Compliance is mandated and enforced by the payment card brands (American Express, MasterCard, Visa, and so on) and each payment card brand manages its own compliance program.
Although PCI DSS is an industry standard rather than a legal mandate, many states are beginning to introduce legislation that would make PCI compliance (or at least compliance with certain provisions) mandatory for organizations that do business in that state.
PCI DSS requires organizations to submit an annual self-assessment and network scan, or to complete onsite PCI data security assessments and quarterly network scans. The actual requirements depend on the number of payment card transactions handled by an organization and other factors, such as previous data loss incidents.
PCI DSS version 3.0 consists of six core principles, supported by 12 accompanying requirements, and more than 200 specific procedures for compliance. These include
- Principle 1: Build and maintain a secure network:
- Requirement 1: Install and maintain a firewall configuration to protect cardholder data.
- Requirement 2: Don’t use vendor-supplied defaults for system passwords and other security parameters.
- Principle 2: Protect cardholder data:
- Requirement 3: Protect stored cardholder data.
- Requirement 4: Encrypt transmission of cardholder data across open, public networks.
- Principle 3: Maintain a vulnerability management program:
- Requirement 5: Use and regularly update antivirus software.

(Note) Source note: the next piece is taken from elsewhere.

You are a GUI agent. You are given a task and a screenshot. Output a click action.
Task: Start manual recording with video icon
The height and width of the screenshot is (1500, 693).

- Requirement 6: Develop and maintain secure systems and applications.
- Principle 4: Implement strong access control measures:
- Requirement 7: Restrict access to cardholder data by business need-to-know.
- Requirement 8: Assign a unique ID to each person who has computer access.
- Requirement 9: Restrict physical access to cardholder data.
- Principle 5: Regularly monitor and test networks:
- Requirement 10: Track and monitor all access to network resources and cardholder data.
- Requirement 11: Regularly test security systems and processes.
- Principle 6: Maintain an information security policy:
- Requirement 12: Maintain a policy that addresses information security.
Penalties for non-compliance are levied by the payment card brands and include not being allowed to process credit card transactions, fines up to $25,000 per month for minor violations, and fines up to $500,000 for violations that result in actual lost or stolen financial data.